# Little kids and spurs



## calicokatt (Mar 5, 2012)

No, I don't think they should have an age limit for spurs. I think that the owner of the horse, parent of the child, and trainer should make that decision. I have one child who rides with spurs, 2 that do not, and 1 that uses them occasionally to reinforce her cues when her mare is having a stubborn day. I would be pretty irritated if the organization we were part of put an age limit on spurs. We have over-spurring disqualification rules for just that reason.


----------



## oh vair oh (Mar 27, 2012)

Lucky kids... LOL. I wasn't allowed to get my spurs until I was 14...


----------



## myyky (Sep 8, 2010)

They most likely need spurs because as a young child, they do have the leg control to keep from kicking the horse and giving it unclear aids when they DON'T want to pony to do anything.

So when it comes time for them to ask something, the pony is so used to being kicked all the time that they CAN'T squeeze and get canter, the pony is so dull to the aids that you must give a tap with the spurs to get them to move.

I think kids should just have more lessons and the pony have more tune ups, rather than chucking spurs on when things don't go the way you want. People are too quick to put gadgets on rather than actually educating horse and rider. I agree SOME ponies are just so slow and take advantage of kids, but that is not all. Education is the key thing, IMO.


----------



## Amir (Nov 18, 2009)

I see this in people in their 20's and even 30's +. With rollers. People in speed events, want to go faster and they just kick.

Most associations will have a zero blood policy, but you can spend the day booting your horse in the guts with rollers on and still have no blood.

For children, it should be up to the parents to assess how they are using them and hopefully make the right decision, but we all know how likely that is to happen...
Show organizers need to pay a heck of a lot more attention to the types of spurs people are using and how they are being used and act accordingly.

Don't put age limits on spurs, make sure you pay attention to how they're used.

I for one will only use them in dressage. I don't trust myself when I jump to keep a still leg 100% of the time and I can get far too competitive when I sport. I just don't want to risk anything. Sad to say that not everyone has the same or similar mentality.

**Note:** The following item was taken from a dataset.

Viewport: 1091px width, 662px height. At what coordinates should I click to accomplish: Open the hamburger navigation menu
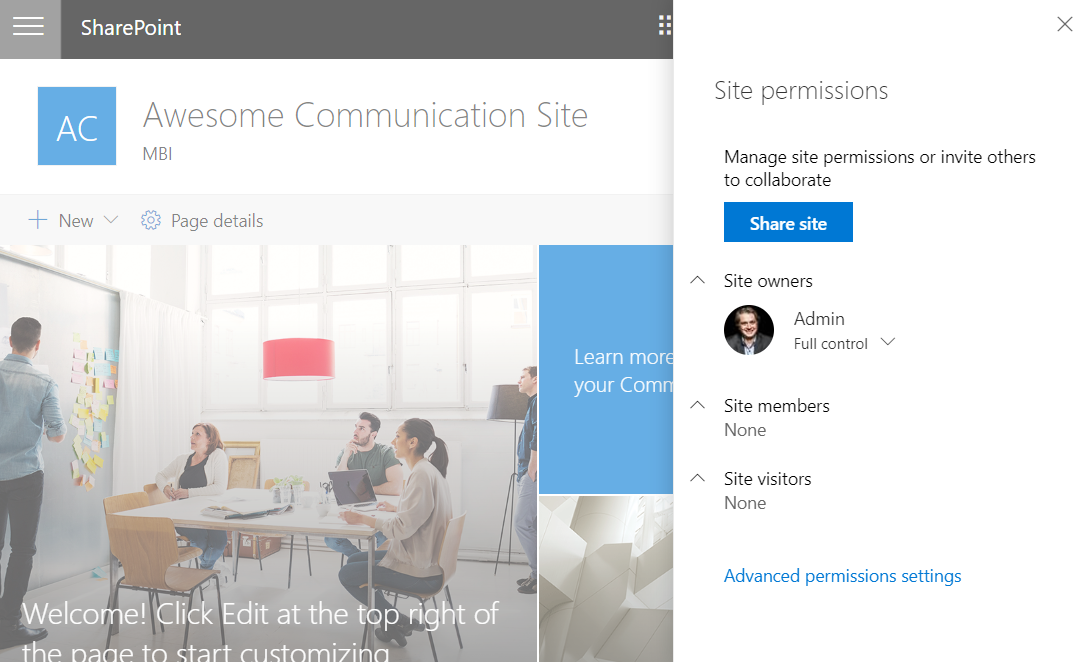pyautogui.click(x=28, y=27)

* Not trying to say that I'm right in how I choose to use spurs or anything like that.


----------



## themacpack (Jul 16, 2009)

There are a lot of children I would rather see using spurs than many adult riders I have seen. Spurs are simply another tool and, like any of the tools we use, are best in the hands..or feet..of someone who uses the tool correctly. Correct use has little to do with age.


----------



## Saskia (Aug 26, 2009)

I wouldn't mind an age limit. I'd actually quite like it.

I mean sure, there are some who legitimately don't cause harm and who it does help but there are many others who will use it the wrong way. And people can go on all day long about how parents and trainers should be more responsible and such but that isn't going to happen. People aren't going to magically change overnight. If you make rules there will always be the exceptions that get burned by them - but for the others I think it would be good. To change things there sometimes needs to be rules. 

And while it may be more difficult, if the child cannot ride the horse at all without spurs then maybe it's not the right horse for them. It's not the end of the world if they stop using spurs, or even stop riding that horse. 

Might seem harsh but I get so sick of kids using spurs without any regard for the horse and it makes them worse. Or they just don't understand the way their hands and legs interact, I don't think they should ever be used as "faster" aids anyway, just refinement for more advanced riding. Train the horse, train the kids and hopefully it should all fix itself.


----------



## torty (Dec 14, 2011)

Where i live there are no trainers. Its all up to the parents. And most of the kids wearing spurs are beginners and their parents know as much about horses as the kids do. The parents see the horse is being slow and will go buy the kids spurs. Its ruining the horses and the riders.


----------



## boots (Jan 16, 2012)

torty - Sounds like you live in an awful place. Many young children in my area ride with spurs and use them appropriately.


----------



## torty (Dec 14, 2011)

Horse ridding is pretty bad where i live. Especially at pony club.


----------